Well, via a responsible disclosure, we proactively performed a Subdomain Takeover on a vulnerable subdomain of USA.gov (see the proof).
A subdomain takeover is considered a high severity threat and boils down to the registration of a domain by somebody else (with bad intentions) in order to gain control over one or more (sub)domains. - Sweepatic Blog
Through our reconnaissance platform, we are able to create visibility in large dynamic digital footprints around the world and hunt for all kind of threats including active subdomain takeovers. When monitoring the USA.gov domain we discovered a significant security gap which enabled us to take over their subdomain. Of course, we proactively secured it against threat actors and, through coordination by the National CSIRT in the US, we helped to make USA.gov aware of this vulnerability.
In this blog post, we explain what exactly happened and how you can protect your organization from those very Subdomain Takeovers.

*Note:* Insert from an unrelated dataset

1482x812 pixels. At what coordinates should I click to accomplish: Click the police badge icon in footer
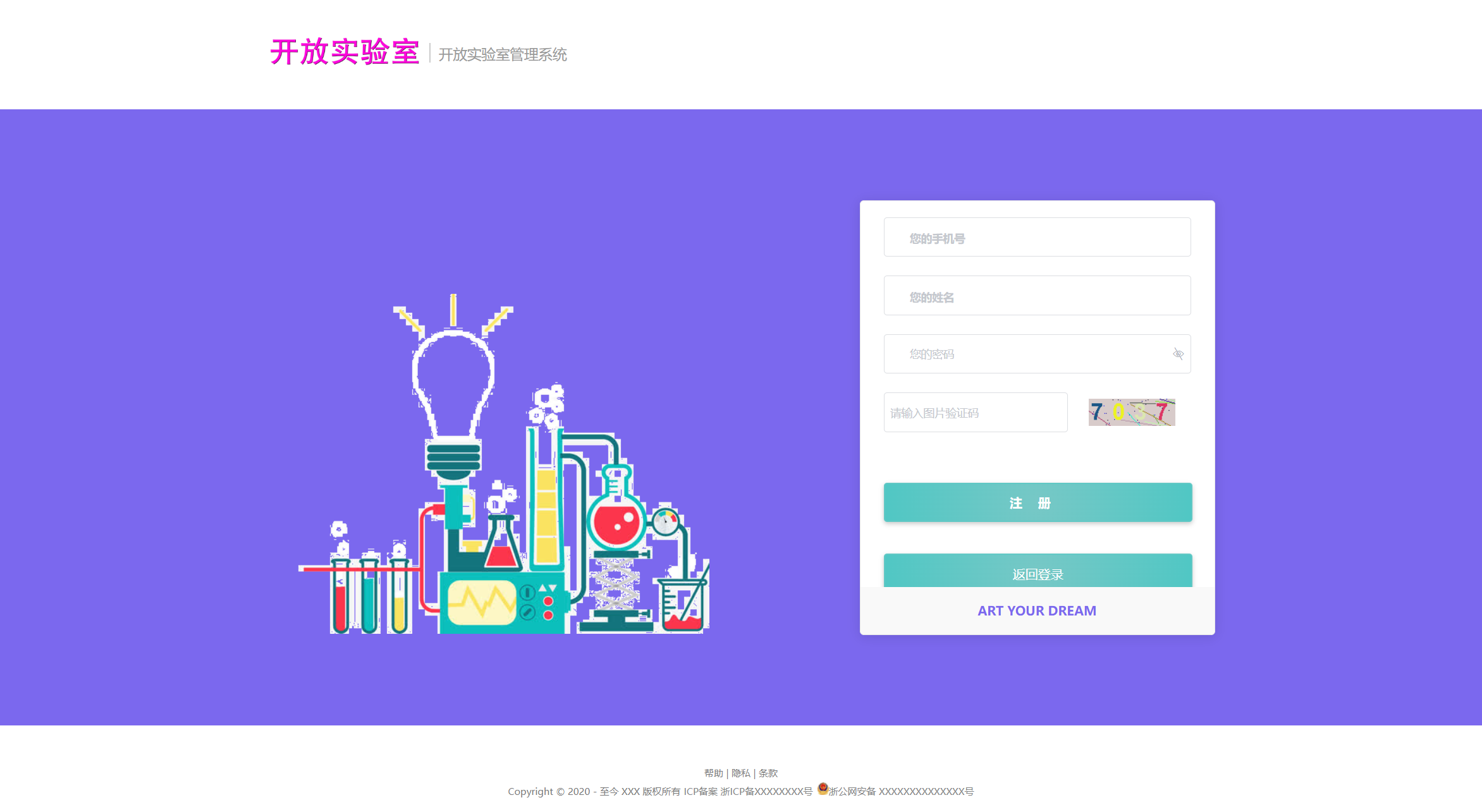(823, 789)

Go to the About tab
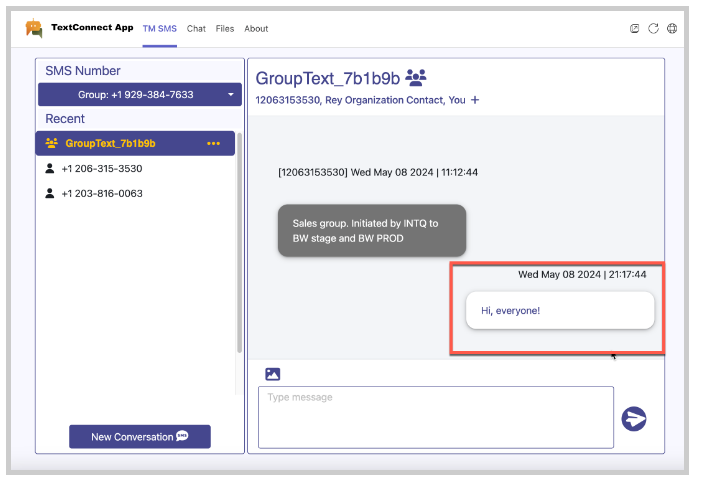(x=256, y=28)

So what happened to USA.gov? In June 2017, our reconnaissance platform alerted us on a suspicious subdomain api.usa.gov.
After an inspection by one of our Sweepatic hunters, we found that the HTTP request to api.usa.gov resulted in HTTP code 404 (Not Found) on GitHub Pages.
As shown on the screenshot below, the api.usa.gov points to CNAME record api-usa-gov.domains.api.data.gov which in turn has A records pointing to AWS servers. The idea was probably to redirect the traffic for api.usa.gov over AWS servers to one of GitHub Pages' websites.
Unfortunately, the subdomain was not registered in the GitHub Pages anymore. It is a pretty unusual setup because it is possible to use CNAME records directly in order to achieve the same behaviour. Therefore, the domain api.usa.gov could have been registered by any attacker who in return would have full control over one of the USA.gov subdomains.
What are the dangers?
A vulnerable subdomain like this presents many options to an attacker. It is perfect to setup an infrastructure to fuel several attacks e.g.
- Phishing / Spear phishing
- Malware distribution
- Cross-site scripting (XSS)
- “Man-in-the-browser” attacks
- Brand / reputational damage
This makes it clear: an active, hostile subdomain takeover represents and is considered a high risk.
How to repair the domain?
In order to mitigate a subdomain takeover, you first need to create the visibility over all your DNS records and hunt for dangling CNAME records. This can be tedious hence you need to rely on automation. Once discovered, the remediation of the subdomain is simple, either you remove the subdomain from your DNS records or you point the subdomain elsewhere.
If you're passionately curious, our blog post on the principles of a Subdomain Takeover will explain the topic in more detail.
After we discovered (and proactively remediated) the security issue in the digital footprint of one of the US-based government organizations, we submitted a responsible disclosure through the Incident Reporting System support system of the National CSIRT in the US at the end of June 2017. After followup with our contactperson, they then coordinated the responsible disclosure to USA.gov, who secured their subdomain at the end of August 2017.
We believe this to be a prime example of the collaboration between the private and public sector in reporting security issues, denying opportunities for bad actors. Through several responsible disclosures, we were able to communicate and coordinate similar security issues to closure before any harm was done.
We hope this responsible disclosure is perceived as a positive message and an example on our ongoing research and collaboration in making organizations around the world more safe.